The world-famous mother of invention, Bell Labs, was itself a child of that mother of all monopolies, Ma Bell. And though Ma Bell in its old form is long gone, the laboratory soldiers on. Martha Teichner reports:

It looks like some tiny, weird work of art. But it won three physicists from Bell Labs a Nobel Prize. It's rthe first transistor.

"This was an invention from 1947," said Edward Eckert, the archivist for Alcatel Lucent - the AT&T spinoff that operates the labs today. "Without this, a cell phone would be the size of a building.

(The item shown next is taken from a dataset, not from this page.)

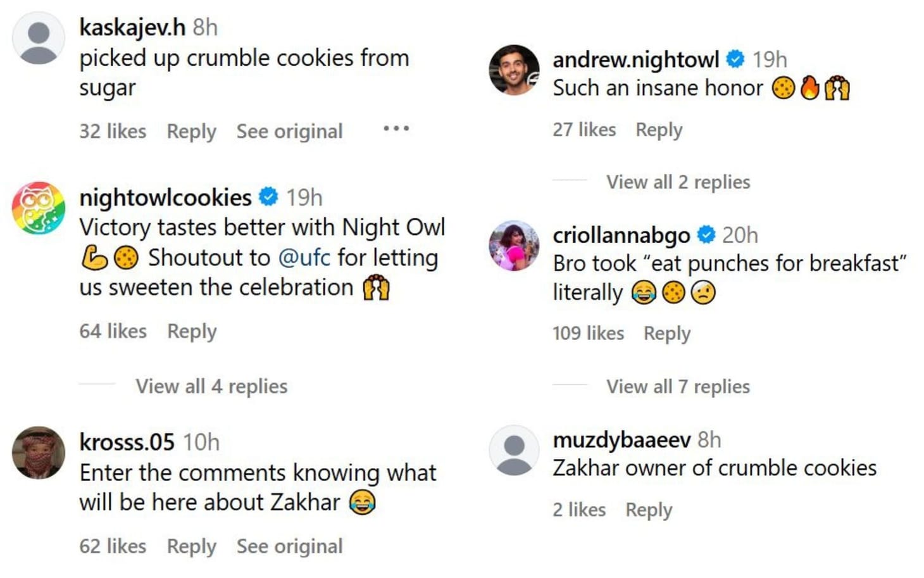Like andrew.nightowl's honor comment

This is the beginning of the microelectronics revolution, everything getting smaller."

Eckert also showed Teichner a 1960s helium neon laser - the first one that would emit a continuous beam of laser light.

The laser was invented at Bell Labs, when it was the research arm for AT&T - "Ma Bell," everybody's telephone company.

"In about ten years, we were able to shrink these types of lasers to something the size of a grain of salt," said Eckert. "We knew at Bell Labs that this was going to be the next game changer in the telecommunications network."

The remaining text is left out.